I suppose the point is 'how clever - and how long term prepared - do you have to be, in order for your 'back story' to be considered credible'

Currently, your back story
a) has to go back several years, and last most of the duration of your child's time at school (as the threat of place removal remains throughout their time there if entry is found to be fraudulent)
b) has to involve you moving into a property large enough for your family, for several years
c) has to involve a credible disposal of your previous address (as e.g. renting out old house, changing electoral register to new one etc will ONLY be considered non-fraudulent IF there is a good reason other than school entry for the move - simply owning another house will be grounds for investigation so the back story has to add up long-term)

Basically, the aim seems to be trying to make 'avoiding being found out for fraud' at least as expensive as 'doing it properly' - ie moving into catchment as your only residence - and to make 'the risk of being found out' sufficiently large that iut does not seem worth taking.
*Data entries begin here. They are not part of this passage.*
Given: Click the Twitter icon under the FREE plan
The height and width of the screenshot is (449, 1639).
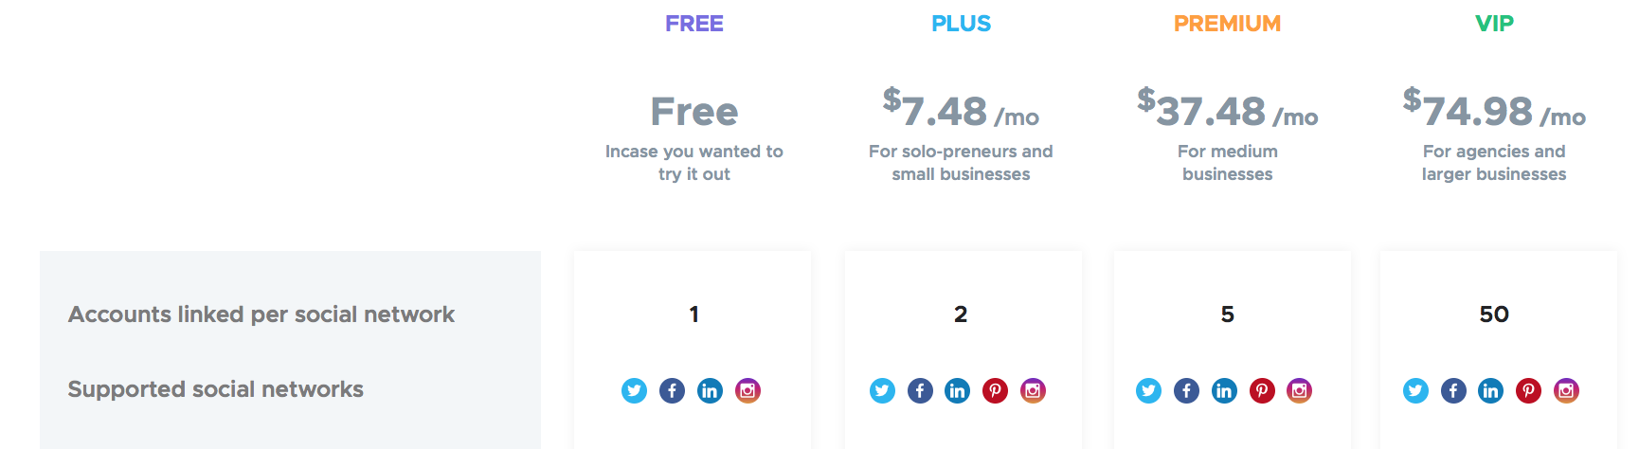Looking at the screenshot, I should tap(635, 390).
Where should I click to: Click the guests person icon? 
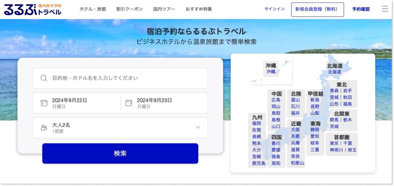44,127
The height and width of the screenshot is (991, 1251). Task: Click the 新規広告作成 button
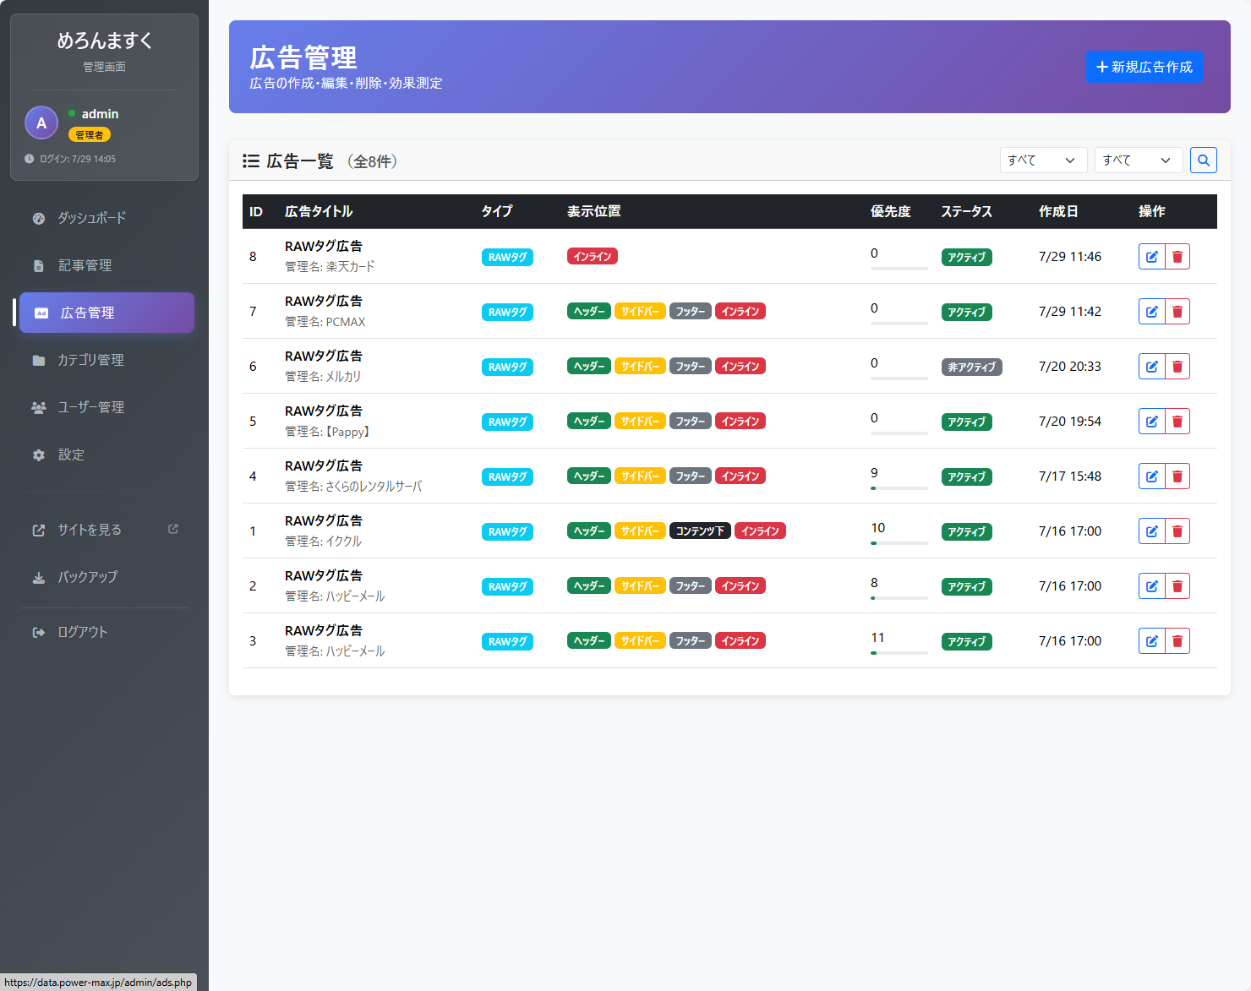[x=1144, y=67]
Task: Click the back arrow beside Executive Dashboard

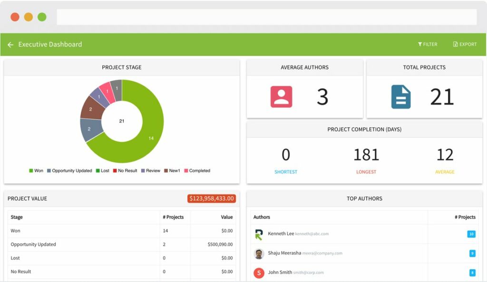Action: [x=10, y=45]
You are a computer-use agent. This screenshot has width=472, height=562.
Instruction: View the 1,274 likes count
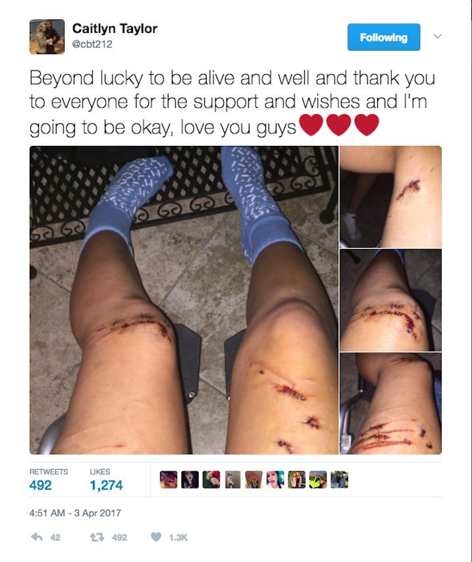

ComeIntoTheGardenMaud · 11/04/2013 19:52

Have you still got a tenancy agreement for the rented place? As Tiggytape has said several times, it isn't moving house that is the problem. It's the short term move where a family has kept hold of the former home do that they can move back in once they've got a school place. Assuming that you have given up the rented property, and have sorted out all the other paperwork with utility companies etc, I can't see why that should muck anything up.

teacherwith2kids · 11/04/2013 19:56

Agree with ComeIntoTheGarden. The overlap is not a problem, because I presume that you no longer rent the previous property, and it should be ckear from your paper trail that your move is to your sole home, which happens to be in catchment.

You may, of course, get asked some questions about it. But you have nothing to hide, so submitting everything - title deeds, exchange dates, notice letter for renatl property etc etc - would show an innocent sequence of events very clearly.

pansyflimflam · 11/04/2013 20:00

I think you are over estimating the resources that most LEAs have. I think they would only investigate something very obvious or someone who had been indiscreet. They do not have the power to bring you in and question you and look into your private affairs, they would need a court order for that and they would have to take a risk financially with lawyers etc that they would win.

I want to be clear I am not agreeing with someone doing this although I am in a place where the worst schools are not too bad so I am not sure how desperate people can get in these situations. Going to the right school can be transforming and although I am not proud to admit it I would do it too. I have a DD with SN, we are moving heaven and earth to get her in the right place - renting another place and denying another child, well you know if I am honest I could live with it. As it happened we are moving lock stock and barrel and sending her to an independent. But I have that choice and some people don't due to work etc.

To be honest I think this might be a London thing, round here no one gives a rats ass.